なんか、お母さんが1人ですごい喋りながら入ってきてる?電話かな。
「え、で、麻理、沙紀ちゃんは大丈夫なの?あ、そう。え?え?でも、まあ、それは…。え、でも3人、でしょ?あ、ちょっと待って」
電話をしながら入ってきた母が「ただいま」と言った。姉も母の後ろから入ってきた。
麻理さんは母の妹で、沙紀ちゃんはその娘さんだ。沙紀ちゃんは姉と同い年で背格好も似ている。麻理おばさんたち家族は隣の市に住んでいる。

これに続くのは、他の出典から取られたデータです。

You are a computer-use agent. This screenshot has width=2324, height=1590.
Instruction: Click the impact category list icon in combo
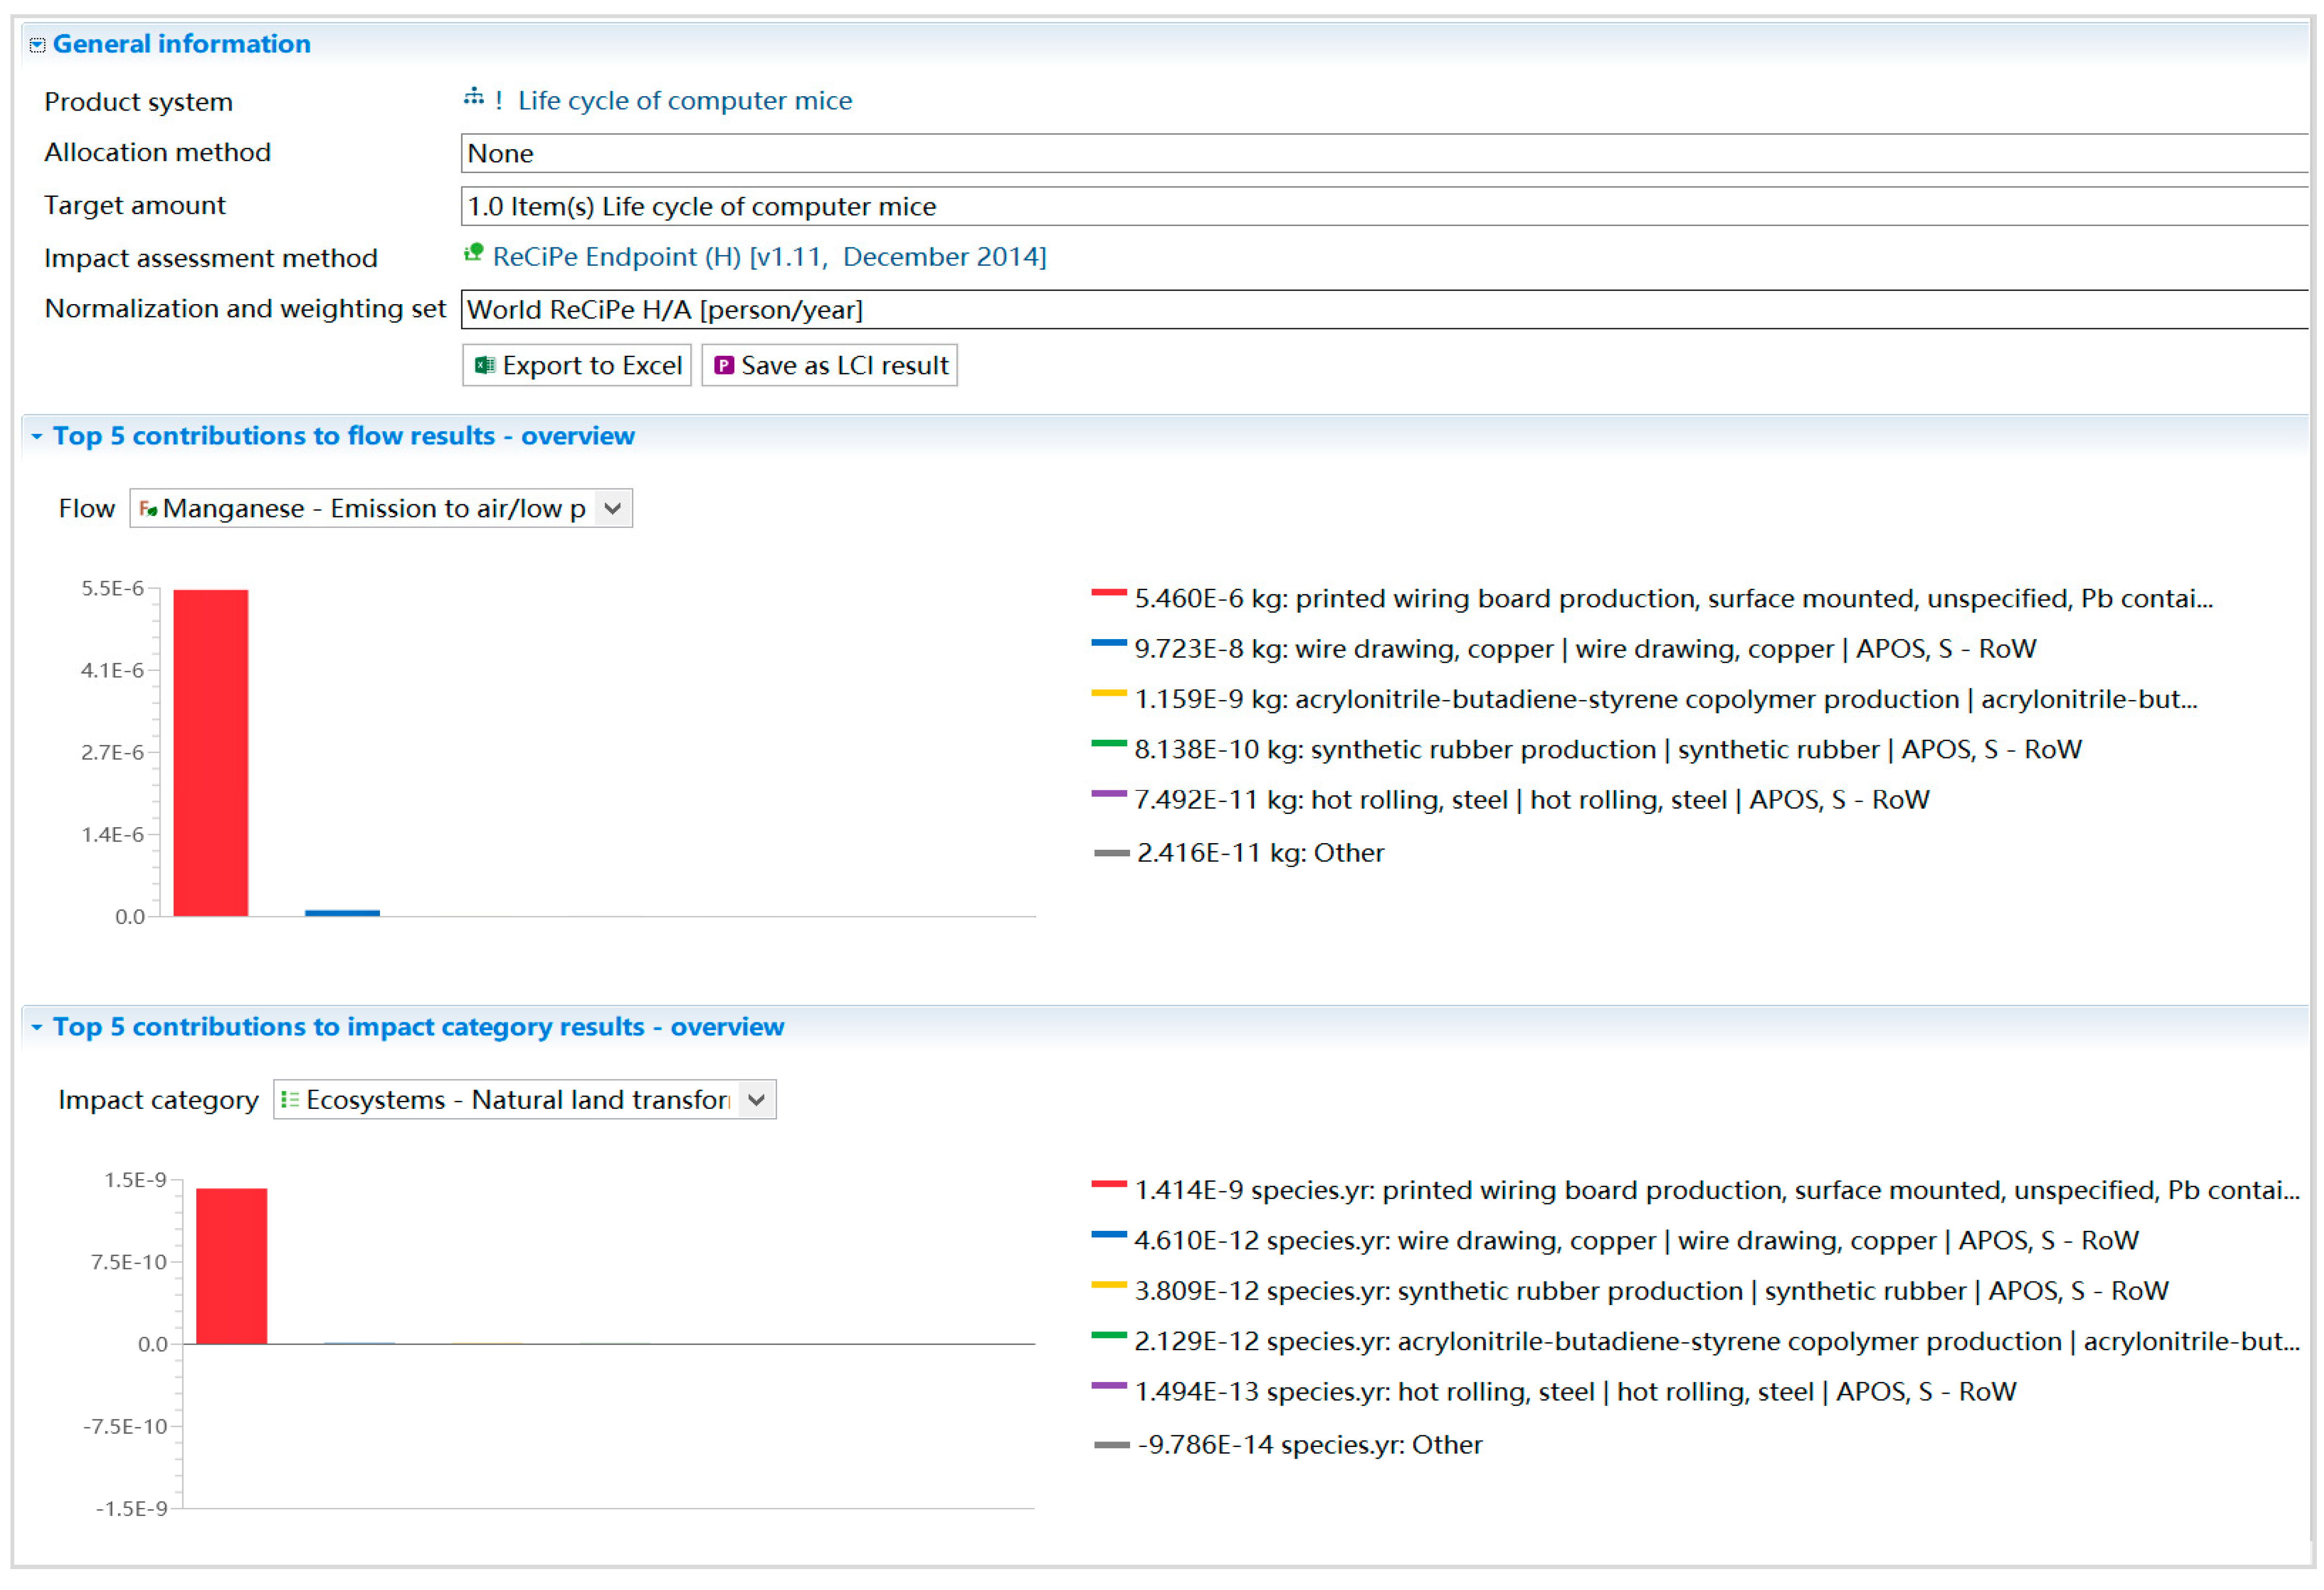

「今ね、麻理から電話なんだけど、沙紀ちゃんが体育ですごい捻挫しちゃったんだって。それでね、今週末に行くはずだった家族旅行、代わりに行ってくれないかって…」
「え?」
僕と姉は同時に母を見た。
「なんかね、ホテルのプリンセスプランっていうの一泊で予約してて、ドレスとか着て写真撮るんだって。もう今からじゃキャンセル料がもったいないから、陽菜に行ってほしいらしいんだけど。でも旅行、大人2人と高校生1人っていうプランなのよ」
「お母さん、それ土日?」
姉が訊く。
「そう。ほら、週末3連休じゃない。それでみんなで行く予定だったみたいなんだけど…。でも3人じゃねぇ」
そう言った母が、スマホを耳に当てようとした。たぶん断ろうとしてる。
僕はその母の手を止めた。
「お母さん、僕、留守番するから行ってきなよ」
どくどくと心臓が鳴り始める。
姉がこっちをじっと見てくるのが気になる。
僕がどうして留守番を申し出たのかなんて、姉には全部分かってると思うと恥ずかしい。
「でも碧、1人で一晩お留守番なんて…」
母が心配気な顔で言う。
「大丈夫よ、お母さん。碧なんでもできるし一晩くらい。それにあたし、ドレス着てみたい」
「お姉ちゃん…」
姉が僕ににやっと笑いかけた。
「そう?そっかぁ、そうね。じゃ、行こっか。麻理ごめん、お待たせ。行くわ、3人で。うん」
母が電話の向こうの麻理おばさんにそう告げたのを、僕は半ば呆然と聞いていた。
姉が僕をぎゅっと抱きしめた。
「お留守番、楽しみね、碧」
僕の耳元で弾むようにそう言って、姉がくすっと笑った。
「…あ…」
今何時?時計は6時20分を示している。
耀くんは6時半くらいに駅に着くって言ってた。駅からうちまでは15分。
待てない、待てない。早く会いたい
外はもう暗い。でも…っ
「僕、ちょっと出てくるっ」
我慢できない。感情のコントロールが、やっぱりできない。
スマホだけ掴んでスニーカーを履いた。
玄関に置いてある鍵を持って外に出る。大急ぎで鍵をかけて駅に向かって走った。
駅に近付くにつれて街灯が増えてくる。
走ったからいつもよりも早く駅に着いた。
改札につながる階段に見慣れた姿を見つけた。
走ってきた僕を見つけた耀くんが急いで階段を下りてくる。